Ukrainian Priority had previously lost an employee to the war when sales manager Valentyn Dobryi was killed at the front in November 2023 while serving as a volunteer with Ukrainian Armed Forces. After the June 17 attack, Shovkoshytnyi said he "sifted through the ashes of 14 years of my life," but expressed determination to rebuild the company.

Їzhakultura Publishing's office and storage space, located on the ground floor of a residential building, was also hit during the attacks. "The building sustained significant damage from the impact of fragments of a Russian cruise missile," Artem Braichenko, cofounder of Їzhakultura Publishing, said. "The force of the explosion was so powerful that it caused structural deformation inside the building, including damage to the doors and walls of our office."

One location of the Book.ua bookstore chain also reported being impacted by the attacks. Its CEO, Ivan Bohdan, struck a defiant note in his own comments to press: "We will recover and get back to work.”

Literary resilience

The attacks came just a week after the 13th International Book Arsenal Festival was held in Kyiv for the third time since the war began. The country’s primary literary events attracted 30,000 attendees for some 200 events over three-and-a-half days, including 111 publishers and six bookstores.

"Book Arsenal is one of the most beloved Ukrainian festivals, and we are happy that, despite everything, we can hold it for the third time during the full-scale Russian war," said Olesia Ostrovska-Liuta, director general of the Mystetskyi Arsenal National Art and Culture Museum Complex in Kyiv. "It is very important for all of us readers, authors, publishers, artists and musicians, for everyone to continue existing, to affirm Ukraine's presence in the world, to strengthen Ukrainian subjectivity."

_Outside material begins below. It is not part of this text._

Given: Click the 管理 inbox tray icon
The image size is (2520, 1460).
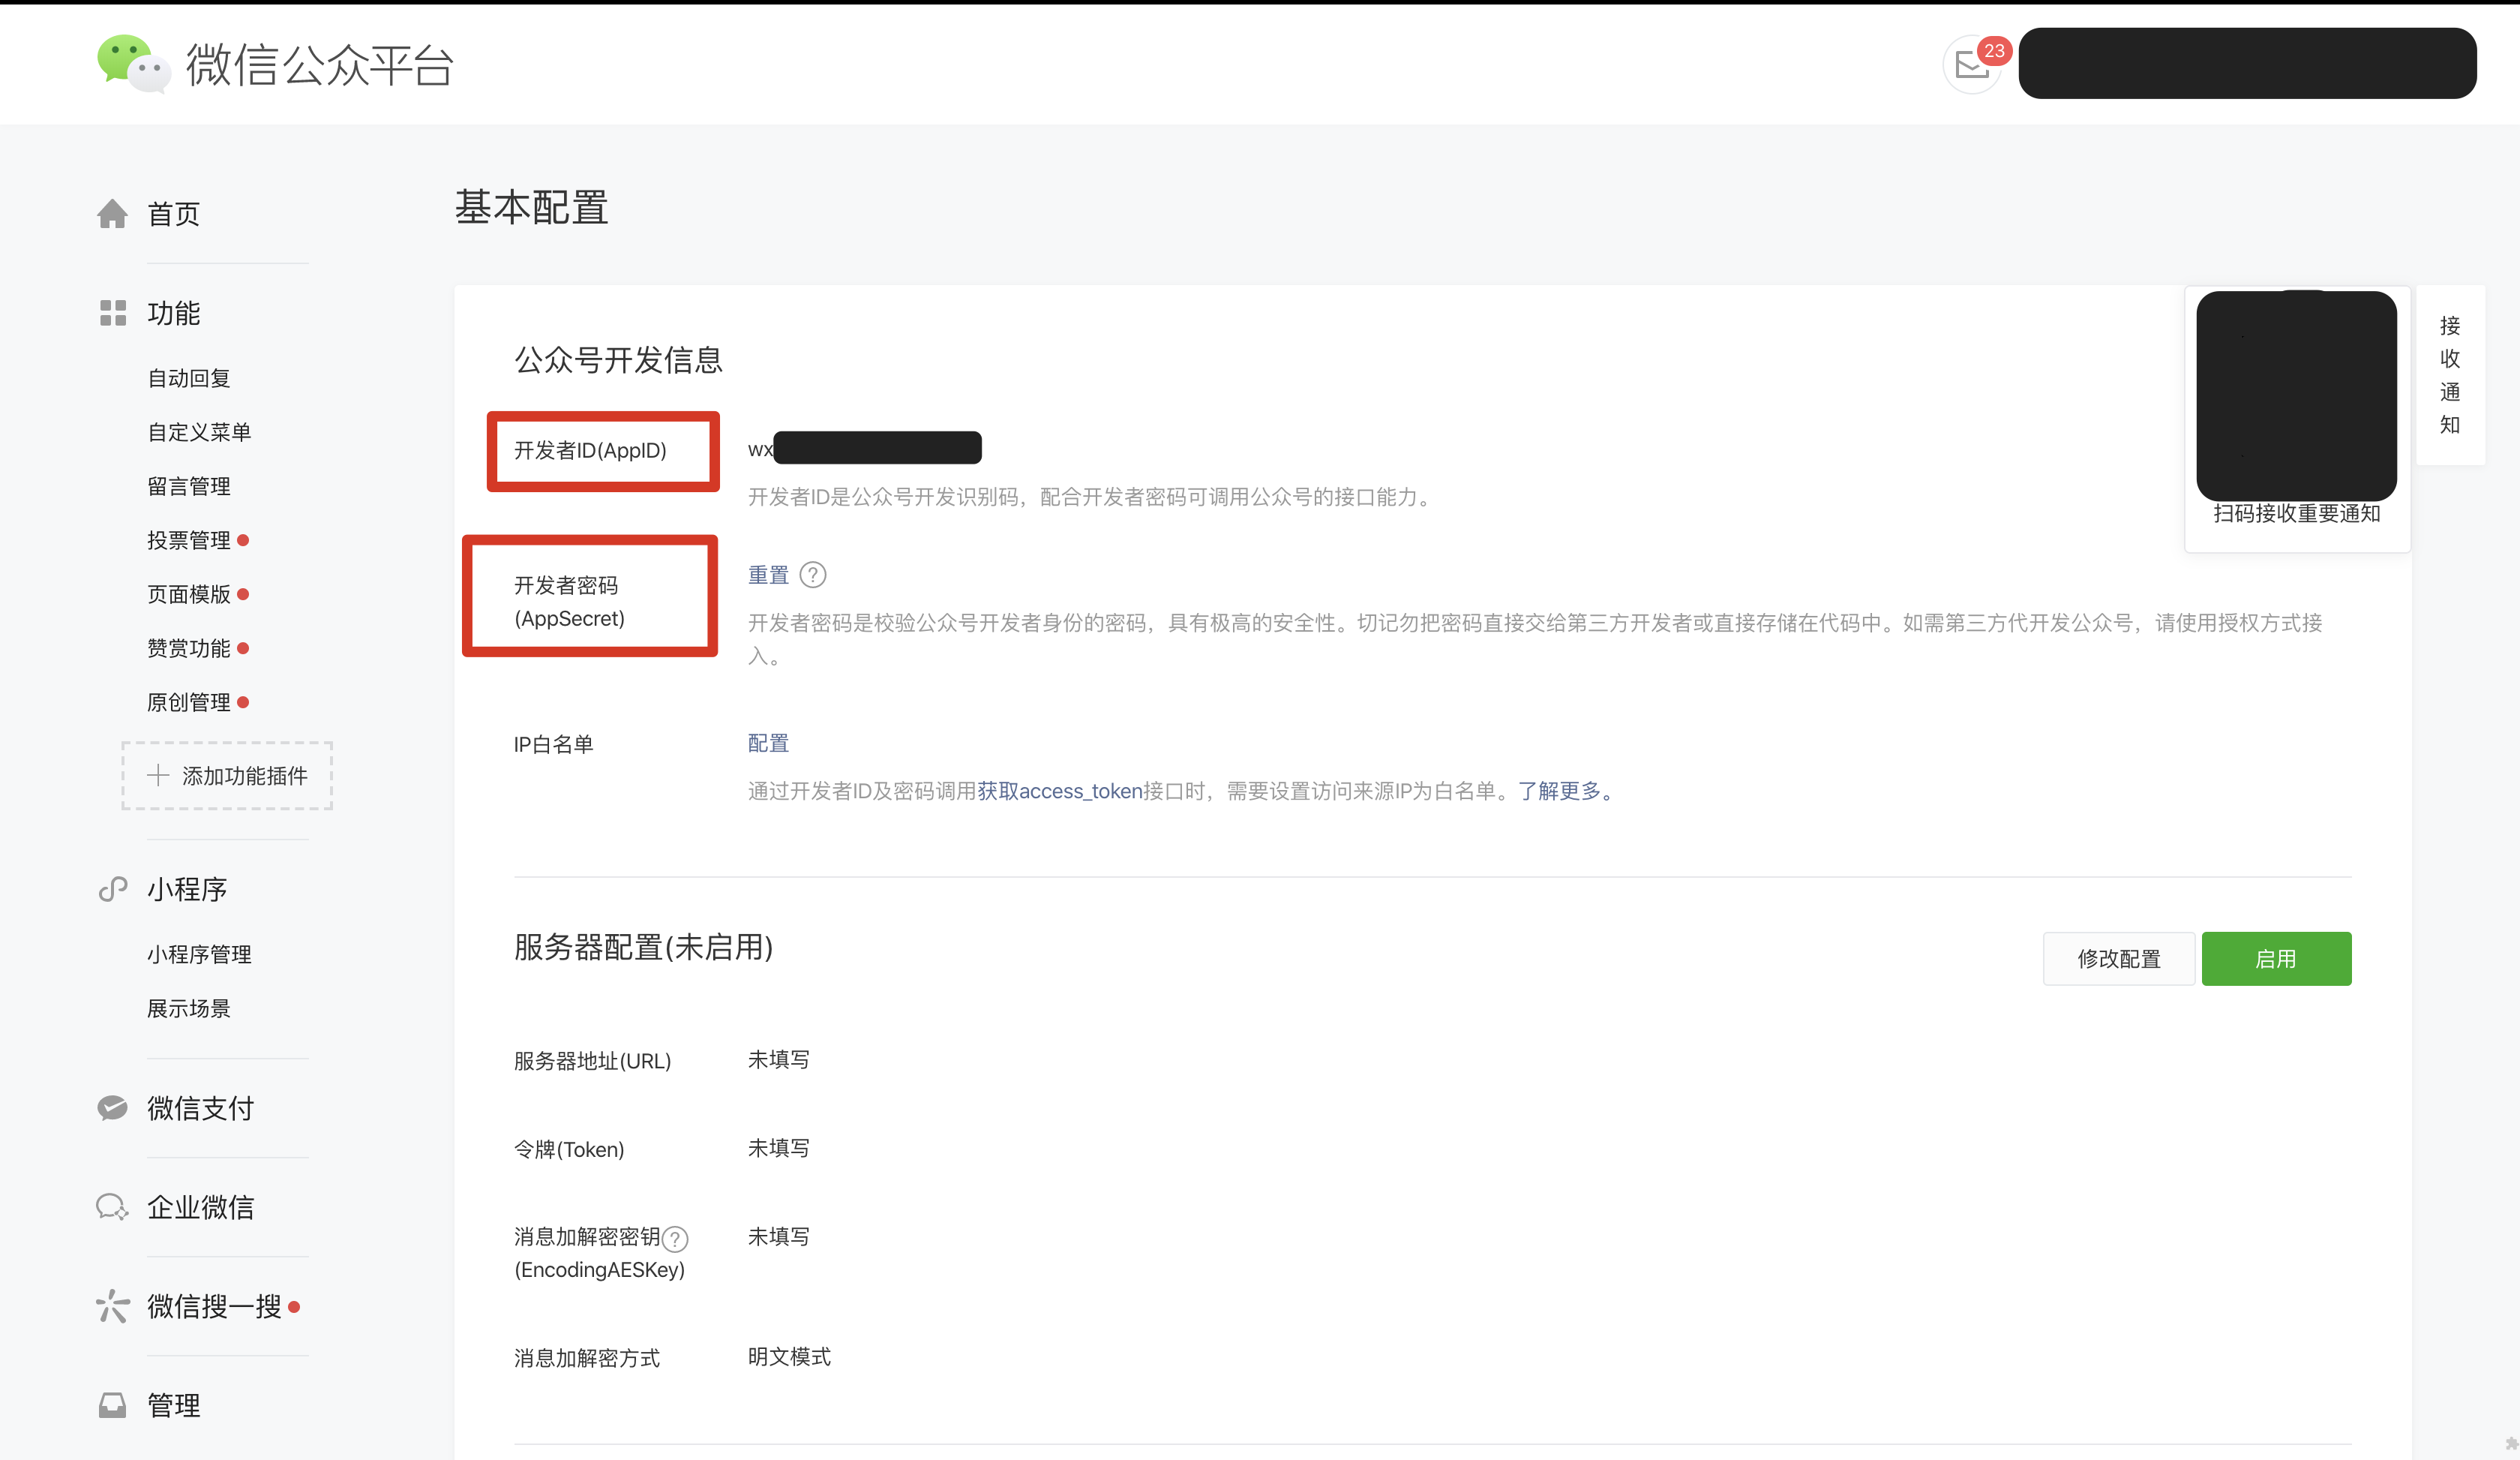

This year's theme was "Everything Is Translation," and the festival's fellowship program set up 94 business meetings between 22 Ukrainian publishing professionals and eight international publishers, agents, and rights managers from countries including Estonia, Finland, Georgia, and Italy. Yuliia Kozlovets, director of the Book Arsenal, said that during this year’s festival, attendees "talked about mutual understanding, about translation from one language to another and within one language, about interpretation and those situations when full understanding was impossible—when experience, especially tragic or traumatic experience, could not be explained or translated."